Top of Study material

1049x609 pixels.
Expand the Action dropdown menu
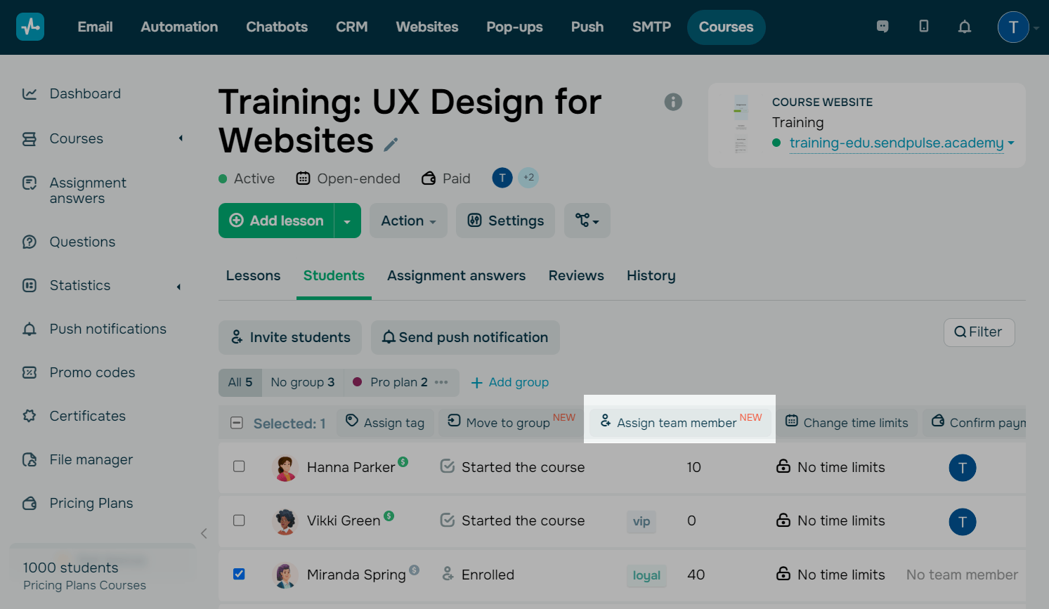click(408, 221)
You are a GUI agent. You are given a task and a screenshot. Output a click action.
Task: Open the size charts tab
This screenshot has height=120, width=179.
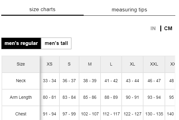[42, 10]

Bottom of Study material

Task objective —
Write out the data above precisely. Pictures stay out.

Answer for the task —
1049x609 pixels.
Expand the Action dropdown menu
click(408, 221)
You are a GUI agent. You are given a task and a screenshot. Output a click action.
Task: Open the size charts tab
This screenshot has height=120, width=179.
[42, 10]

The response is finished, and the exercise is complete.